### Aufgabe
Übertrage alles von der Zeile mit "Where should I" bis zum Ende der Einträge in eine JSON-Liste von Zeichenketten, eine pro Zeile und ohne Leerzeilen. Lass die Bilder dabei weg.

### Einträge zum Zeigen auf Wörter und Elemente
::::

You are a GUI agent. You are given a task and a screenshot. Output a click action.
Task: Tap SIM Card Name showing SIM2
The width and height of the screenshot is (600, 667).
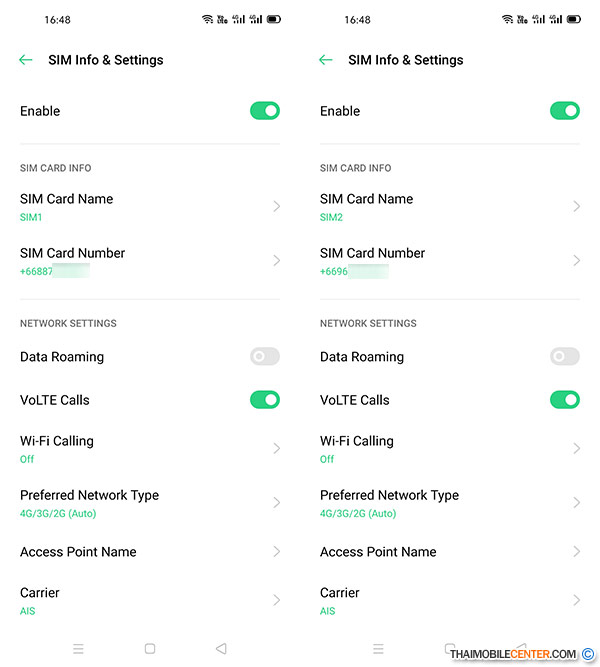pyautogui.click(x=450, y=206)
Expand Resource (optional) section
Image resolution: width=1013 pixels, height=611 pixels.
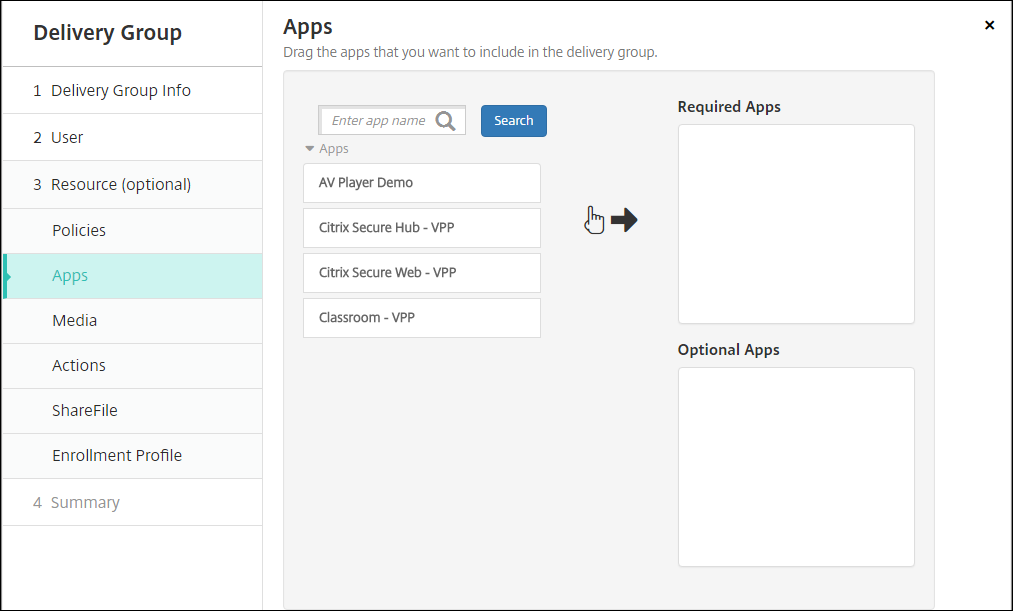pos(121,184)
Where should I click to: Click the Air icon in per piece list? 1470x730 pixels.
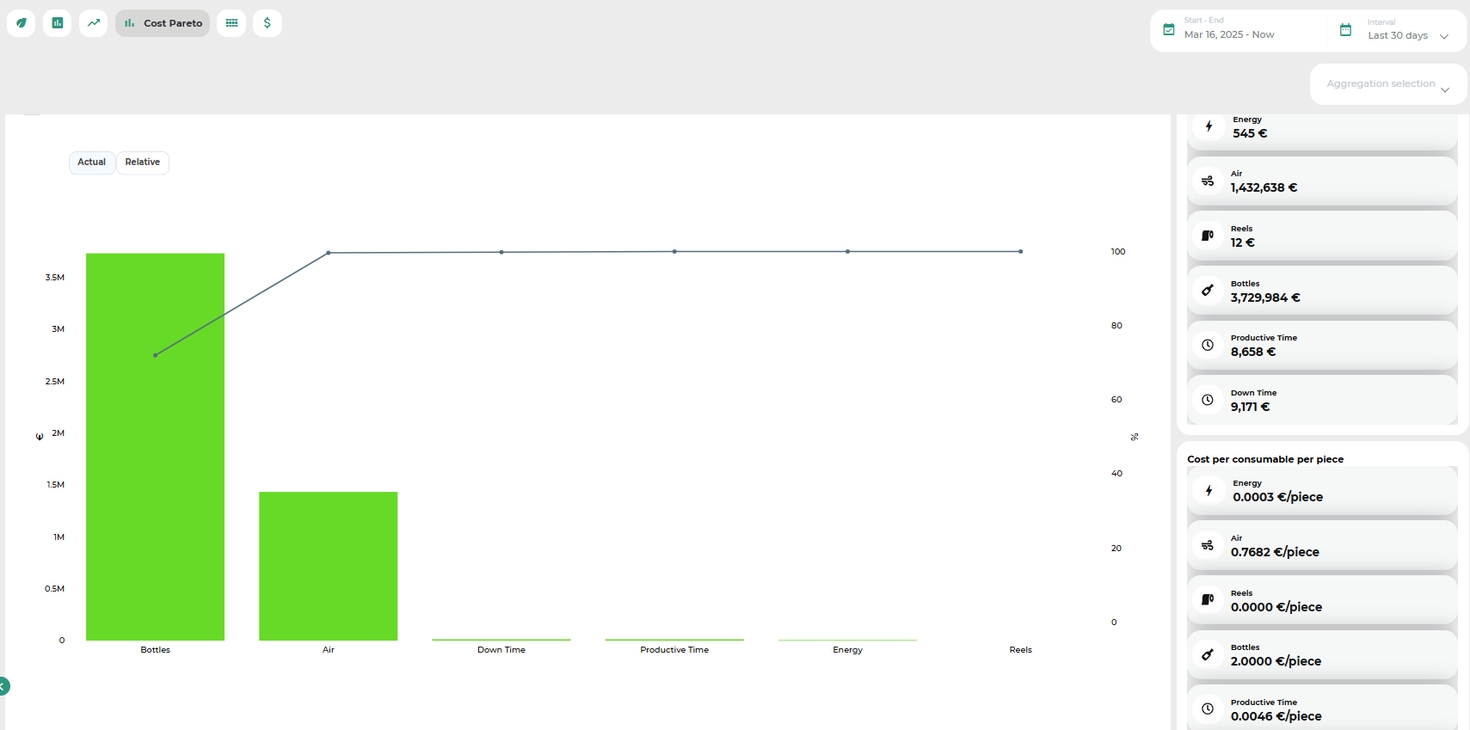click(x=1208, y=545)
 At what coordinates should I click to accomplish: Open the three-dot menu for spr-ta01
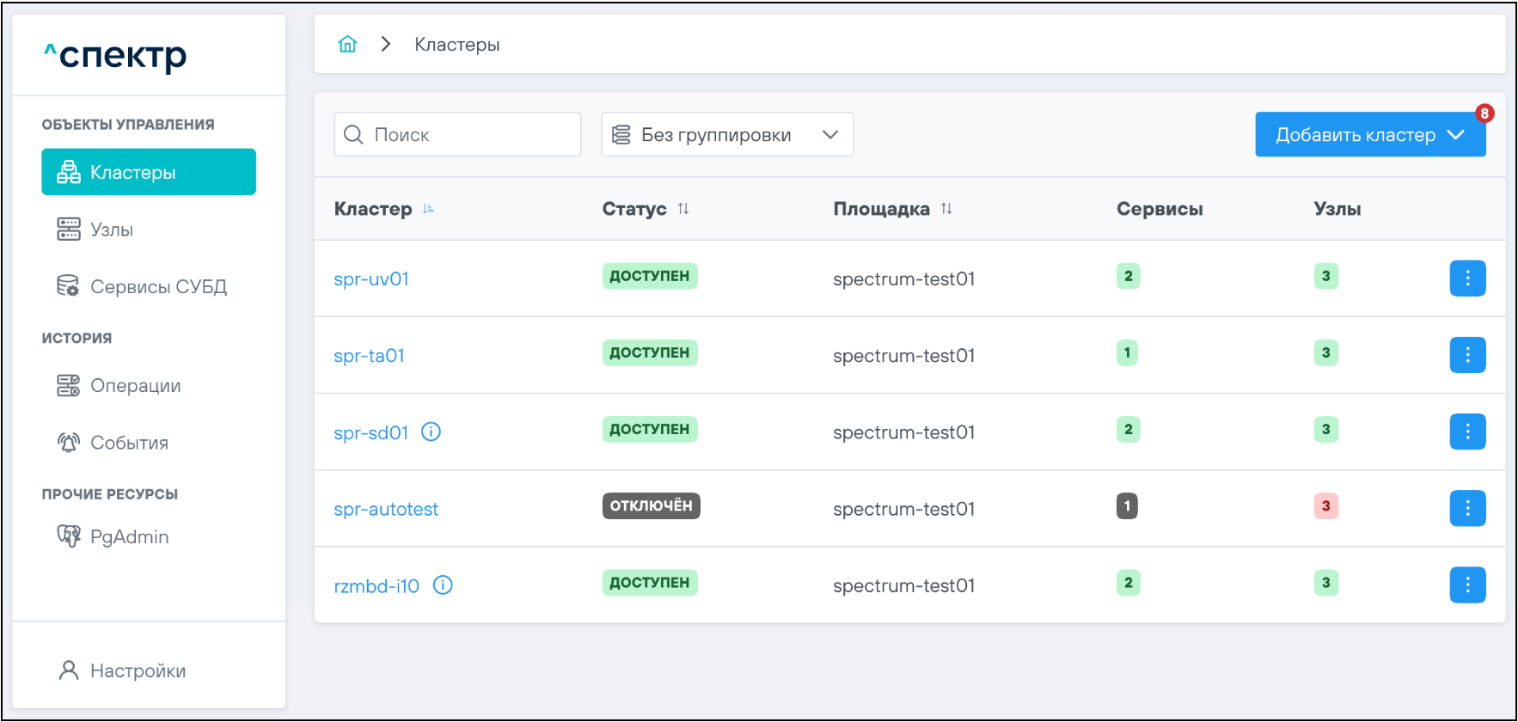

::::

### Lösung
[
  "Where should I click to: Click the Air icon in per piece list? 1470x730 pixels.",
  "click(x=1208, y=545)",
  " At what coordinates should I click to accomplish: Open the three-dot menu for spr-ta01"
]